> Try it:
Copy exactly. Begin at the line containing "357x308 pixels." and stop at the last line of the entries, omitting any pictures.
━━ Information ━━
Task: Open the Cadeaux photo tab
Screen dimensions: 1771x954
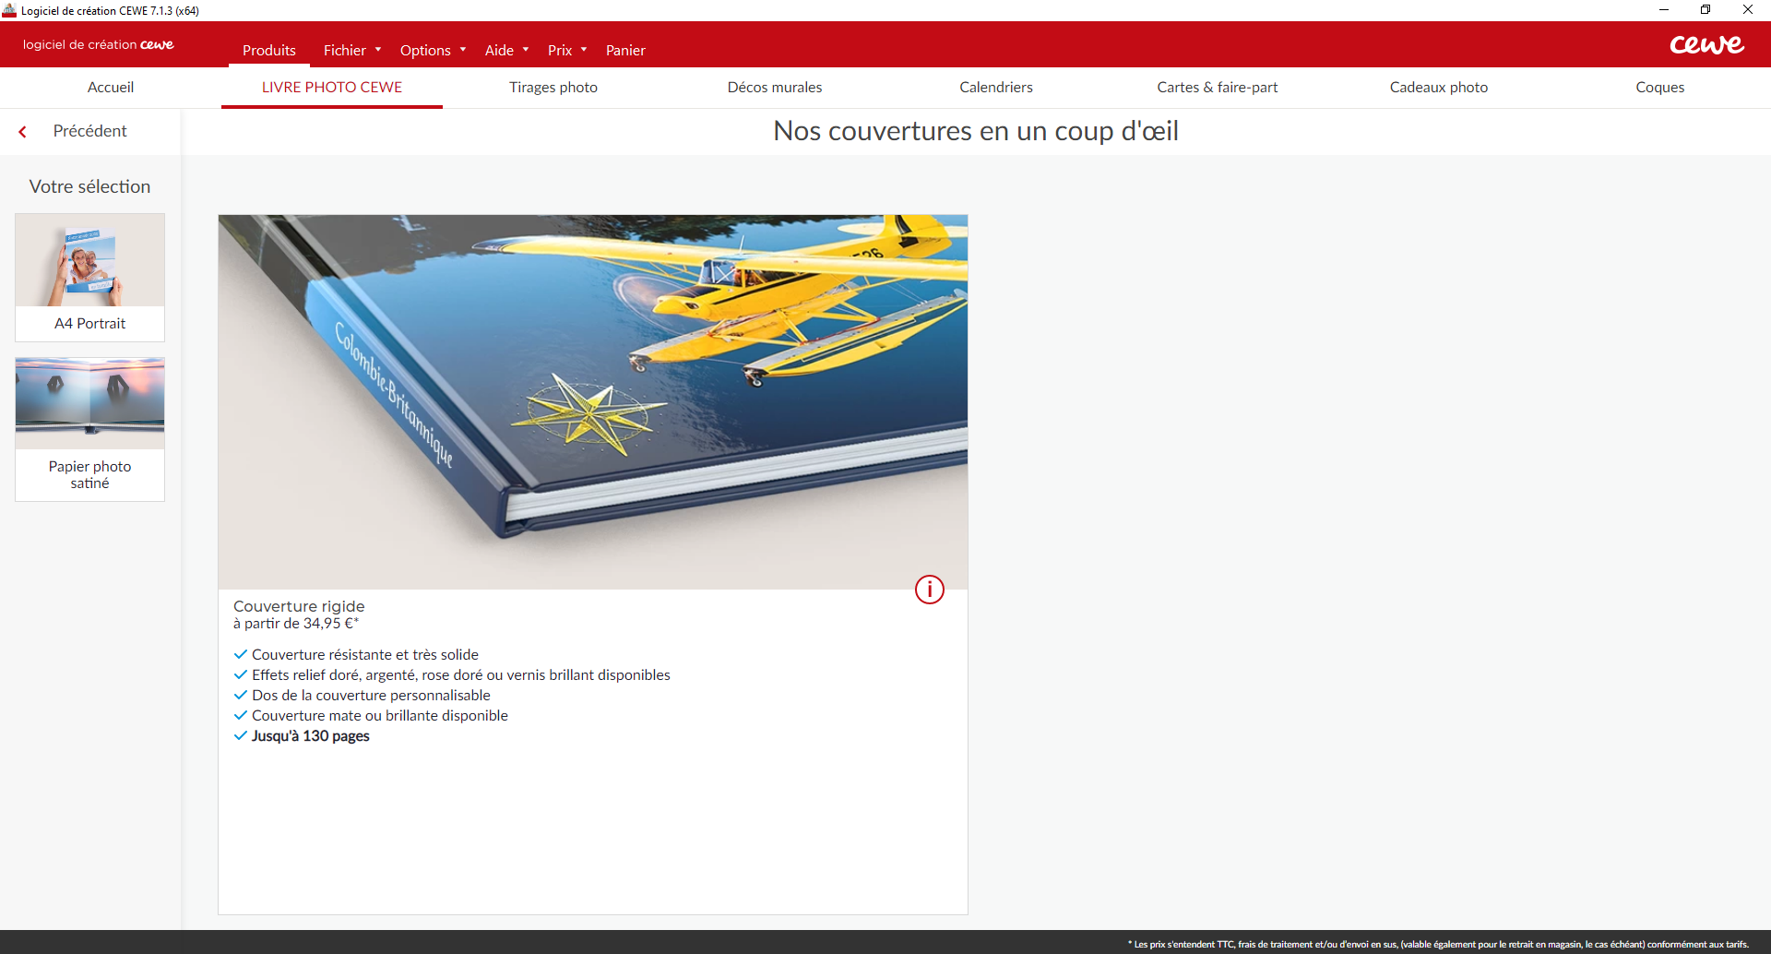Action: tap(1438, 87)
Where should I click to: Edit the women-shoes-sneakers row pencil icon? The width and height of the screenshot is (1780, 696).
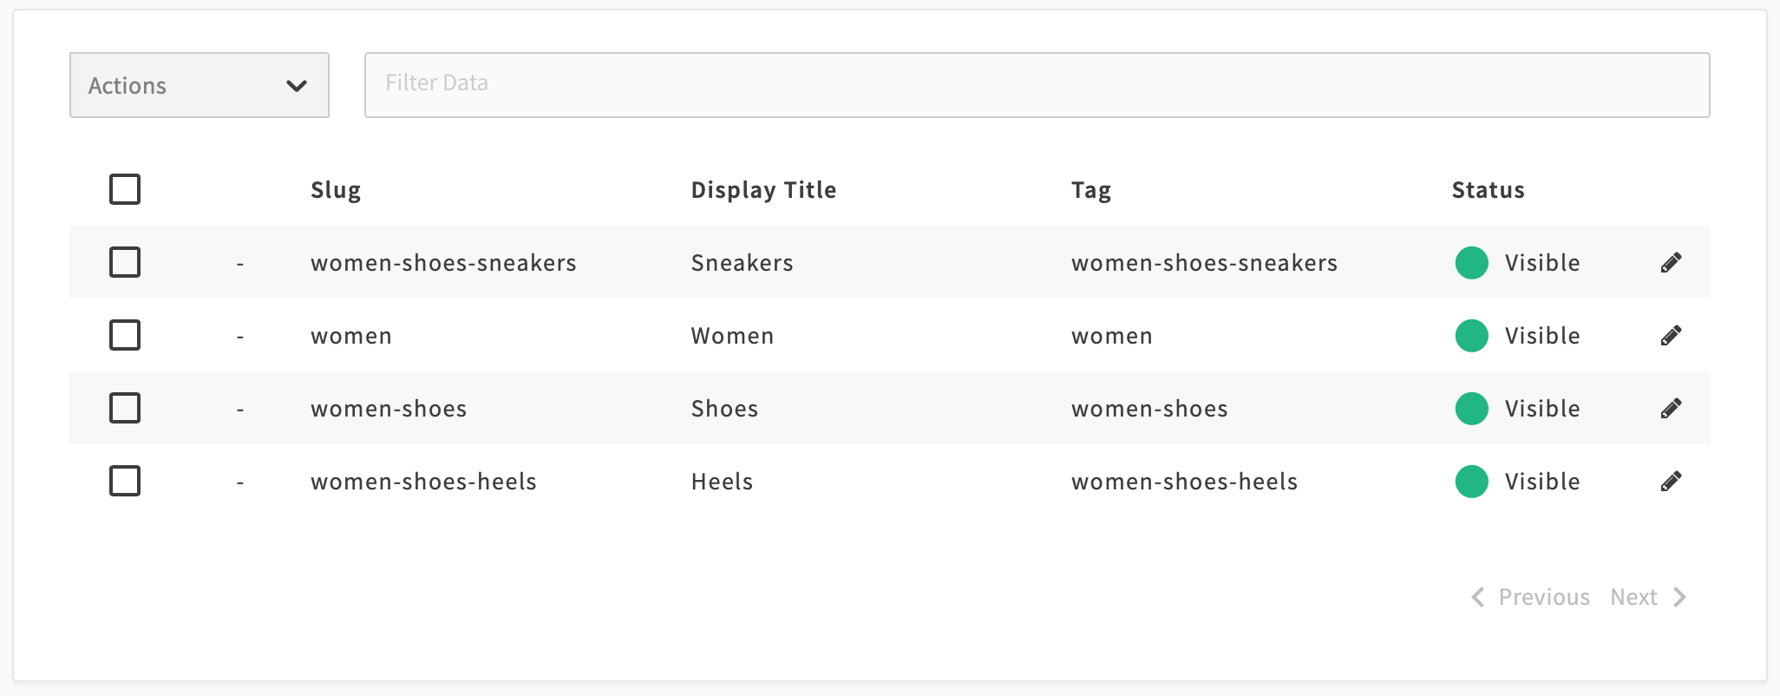pyautogui.click(x=1671, y=263)
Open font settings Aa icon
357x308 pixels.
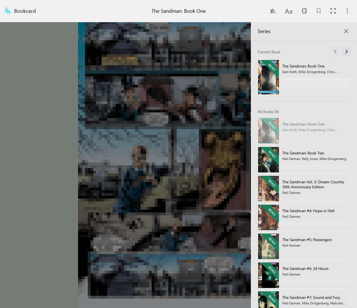tap(288, 11)
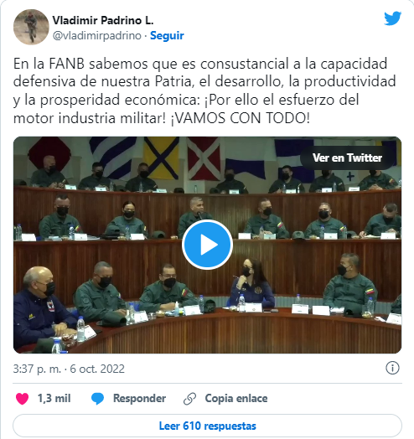Screen dimensions: 414x439
Task: Open the 3:37 p. m. timestamp
Action: [x=37, y=369]
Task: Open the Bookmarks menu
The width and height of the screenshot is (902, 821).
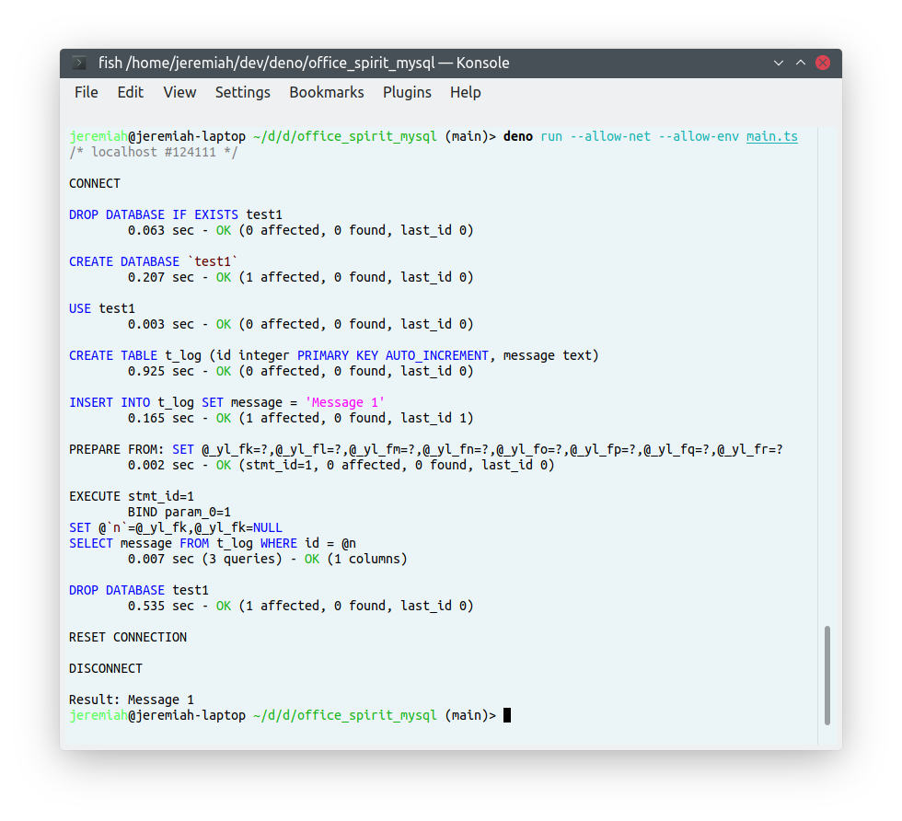Action: tap(327, 92)
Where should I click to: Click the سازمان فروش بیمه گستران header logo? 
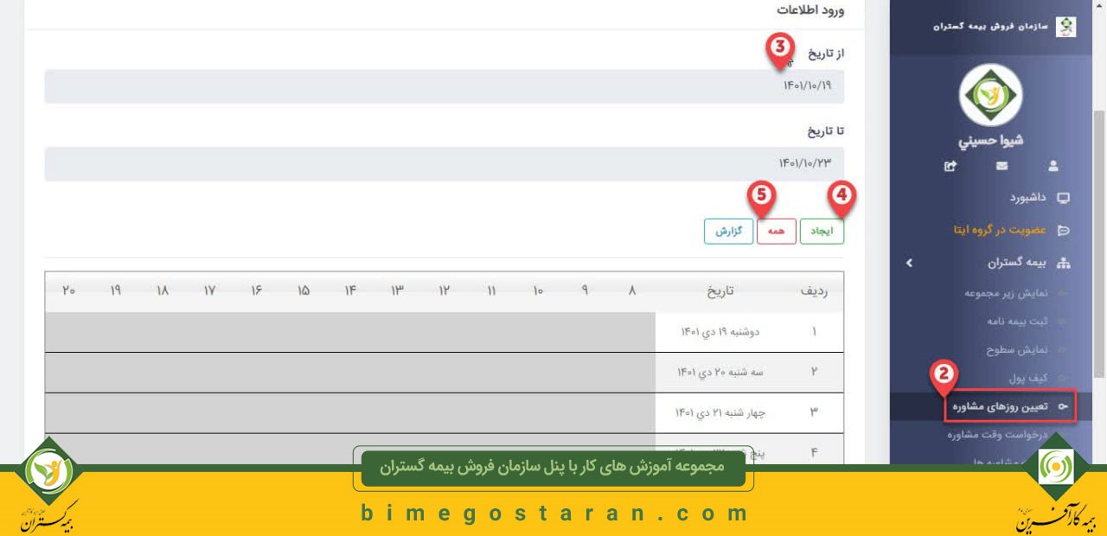coord(1067,26)
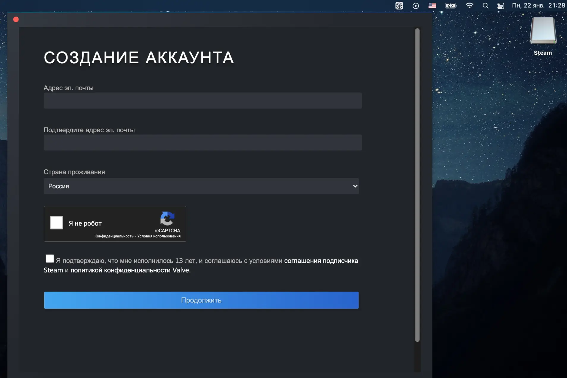567x378 pixels.
Task: Open политикой конфиденциальности Valve link
Action: (x=130, y=270)
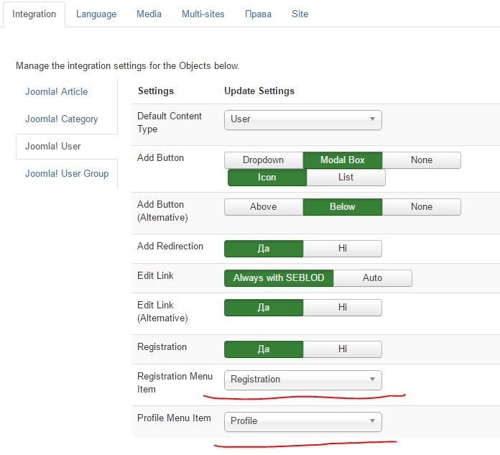
Task: Set Add Button Alternative to Above
Action: tap(264, 207)
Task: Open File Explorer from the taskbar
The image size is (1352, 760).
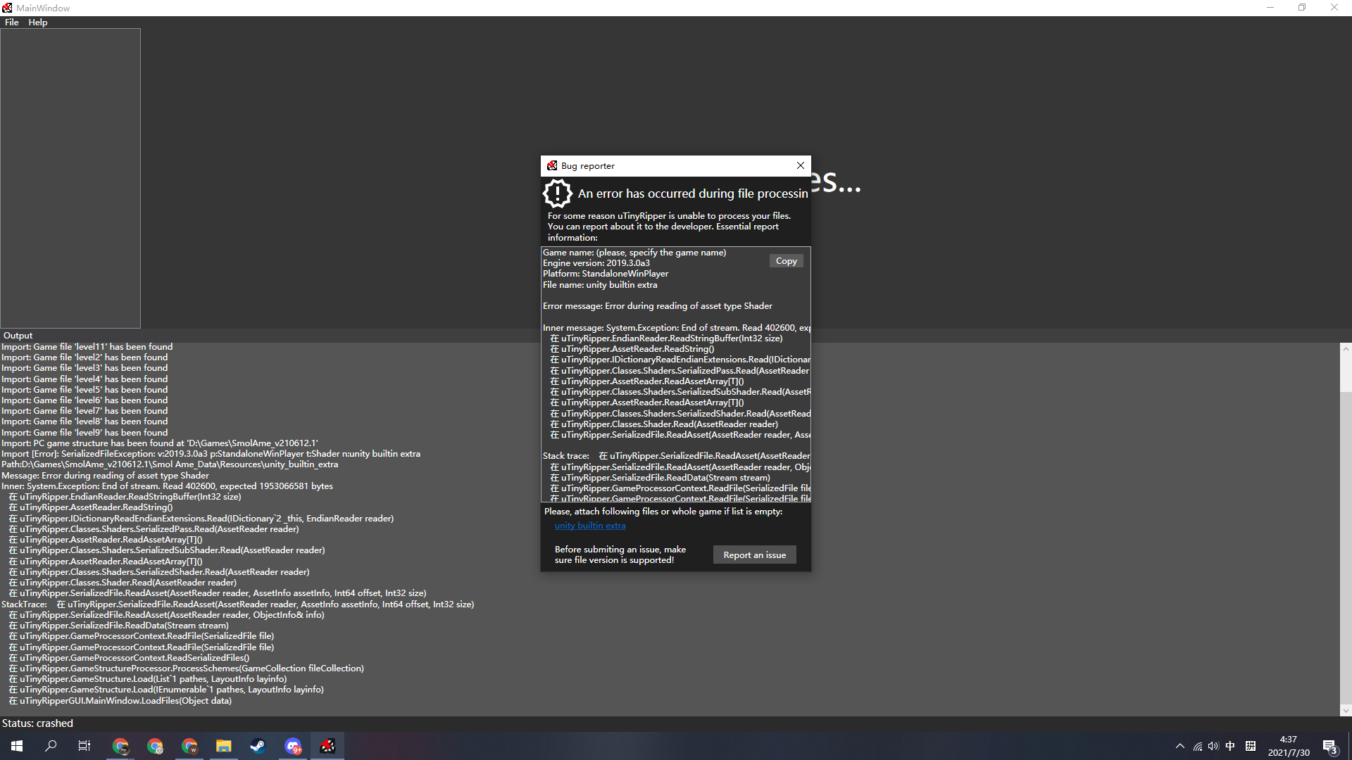Action: 224,746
━━━
> Output:
357x308 pixels.
tap(288, 11)
Screen dimensions: 414x439
Task: Open the 3:37 p. m. timestamp
Action: [x=37, y=369]
Task: Open the Bookmarks menu
The width and height of the screenshot is (902, 821).
Action: tap(327, 92)
Where should I click to: Click the سازمان فروش بیمه گستران header logo? 
coord(1067,26)
567x378 pixels.
Task: Open политикой конфиденциальности Valve link
Action: (x=130, y=270)
Task: Set Add Button Alternative to Above
Action: tap(264, 207)
Task: Open File Explorer from the taskbar
The image size is (1352, 760).
Action: 224,746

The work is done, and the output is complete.